調控荷瘤小鼠MDSC增殖及分化的miRNA的篩選及鑑定

髓系來源抑制性細胞（MDSC）實質為未分化的髓系造血細胞，大量存在於腫瘤機體中，它能通過多種途徑誘導腫瘤免疫耐受並促進腫瘤轉移。我們前期研究發現LLC荷瘤小鼠脾臟中有大量MDSC聚集，較正常小鼠中同類細胞分化明顯差。腫瘤機體中促使MDSC大量增殖並阻止其分化的基因調控機制尚不清楚；研究發現miRNA在調控髓系造血細胞增殖及分化中具有重要作用。因此，MDSC的增殖及分化亦應受miRNA的調控。本項目將MDSC分為G-MDSC及M-MDSC兩大亞群作為研究對象，通過基因晶片技術比較篩選荷瘤小鼠與正常小鼠脾臟MDSC中差異表達的候選miRNA，構建表達載體，轉染MDSC及其前體細胞，使其過表達候選miRNA；S17基質細胞體外培養及骨髓移植實驗鑑定候選miRNA對MDSC增殖及分化的影響。生物信息學及雙螢光素酶實驗預測並鑑定目標miRNA的靶基因。研究結果將部分揭示調控MDSC增殖和分化的機制。
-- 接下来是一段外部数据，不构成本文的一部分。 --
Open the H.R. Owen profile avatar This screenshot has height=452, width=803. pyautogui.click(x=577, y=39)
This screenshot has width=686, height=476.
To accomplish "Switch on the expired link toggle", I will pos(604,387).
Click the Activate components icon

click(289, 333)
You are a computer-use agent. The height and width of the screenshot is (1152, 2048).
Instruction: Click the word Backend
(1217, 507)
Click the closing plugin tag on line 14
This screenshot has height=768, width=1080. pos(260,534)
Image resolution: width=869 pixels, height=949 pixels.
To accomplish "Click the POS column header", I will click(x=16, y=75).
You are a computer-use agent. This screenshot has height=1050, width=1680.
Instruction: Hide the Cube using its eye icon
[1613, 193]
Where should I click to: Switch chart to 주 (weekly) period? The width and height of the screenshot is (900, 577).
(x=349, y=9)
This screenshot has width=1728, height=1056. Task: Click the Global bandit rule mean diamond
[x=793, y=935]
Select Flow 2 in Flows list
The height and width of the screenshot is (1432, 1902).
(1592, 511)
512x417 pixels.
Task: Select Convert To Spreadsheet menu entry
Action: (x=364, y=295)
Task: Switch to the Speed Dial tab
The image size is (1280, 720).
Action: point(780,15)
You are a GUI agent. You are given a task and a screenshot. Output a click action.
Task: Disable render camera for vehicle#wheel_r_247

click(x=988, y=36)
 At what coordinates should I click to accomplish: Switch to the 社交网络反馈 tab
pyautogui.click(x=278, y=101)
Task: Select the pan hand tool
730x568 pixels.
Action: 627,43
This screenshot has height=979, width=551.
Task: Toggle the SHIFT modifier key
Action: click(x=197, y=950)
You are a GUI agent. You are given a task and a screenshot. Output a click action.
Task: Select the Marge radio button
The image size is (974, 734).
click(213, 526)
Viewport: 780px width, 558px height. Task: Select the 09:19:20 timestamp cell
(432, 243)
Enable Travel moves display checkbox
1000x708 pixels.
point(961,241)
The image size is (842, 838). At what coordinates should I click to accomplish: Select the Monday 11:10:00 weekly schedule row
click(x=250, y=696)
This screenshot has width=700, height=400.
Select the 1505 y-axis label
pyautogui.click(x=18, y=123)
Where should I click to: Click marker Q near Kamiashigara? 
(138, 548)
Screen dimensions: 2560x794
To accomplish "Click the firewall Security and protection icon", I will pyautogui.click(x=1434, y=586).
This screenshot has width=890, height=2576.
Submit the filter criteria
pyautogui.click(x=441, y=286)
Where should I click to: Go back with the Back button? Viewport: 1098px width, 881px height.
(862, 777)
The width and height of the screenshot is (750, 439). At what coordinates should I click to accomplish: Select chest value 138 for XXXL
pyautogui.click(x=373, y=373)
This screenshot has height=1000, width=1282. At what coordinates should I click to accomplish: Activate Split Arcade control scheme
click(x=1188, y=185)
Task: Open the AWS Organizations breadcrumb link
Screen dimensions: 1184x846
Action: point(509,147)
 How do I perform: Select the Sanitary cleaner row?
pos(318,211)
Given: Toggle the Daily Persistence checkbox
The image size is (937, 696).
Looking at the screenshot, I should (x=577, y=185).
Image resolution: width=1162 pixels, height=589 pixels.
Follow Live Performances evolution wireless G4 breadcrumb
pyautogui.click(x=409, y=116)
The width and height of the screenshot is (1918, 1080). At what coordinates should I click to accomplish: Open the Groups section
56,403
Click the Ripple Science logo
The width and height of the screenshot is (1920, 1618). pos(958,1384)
髓系來源抑制性細胞（MDSC）實質為未分化的髓系造血細胞，大量存在於腫瘤機體中，它能通過多種途徑誘導腫瘤免疫耐受並促進腫瘤轉移。MicroRNAs具有調控骨髓造血細胞增殖與分化的作用。故MDSCs的增殖與分化很可能受microRNAs調控，篩選出調控MDSCs增殖與分化的microRNA及其靶基因有助於開發調控MDSCs增殖與分化的靶向藥物。我們研究發現LLC肺癌荷瘤小鼠脾臟中有大量MDSC 聚集，其中G-MDSCs及M-MDSCs的比例均是正常小鼠的6倍，且荷瘤小鼠脾臟比正常小鼠脾臟明顯增大。鑒於G-MDSCs及M-MDSCs具有一些不同的生物學特性，其microRNA表達譜亦可能不同。我們將LLC荷瘤小鼠的G-MDSCs及M-MDSCs亞群分開行microRNA晶片檢測。與正常小鼠的G-MDSCs及M-MDSCs相比，兩亞群具有不同的microRNA表達譜。我們用生物信息學預測可能調控G-MDSCs及M-MDSCs增殖與分化的microRNA及其靶基因。並且在LLC荷瘤小鼠及B16黑色素瘤小鼠G-MDSCs及M-MDSCs中用qRT-PCR進行驗證，發現miR-350及其靶基因IL10可能參與腫瘤誘導的G-MDSCs的增殖與分化，而miR-486及其靶基因Cebpa可能參與腫瘤誘導的M-MDSCs的增殖與分化，我們已經構建了表達miR-350及miR-486的慢病毒表達載體，其功能驗證正在進行。此外，我們還發現，miR-192在腫瘤誘導的G-MDSCs及M-MDSCs中均高表達，其在調控MDSCs中的作用及機制有待進一步研究。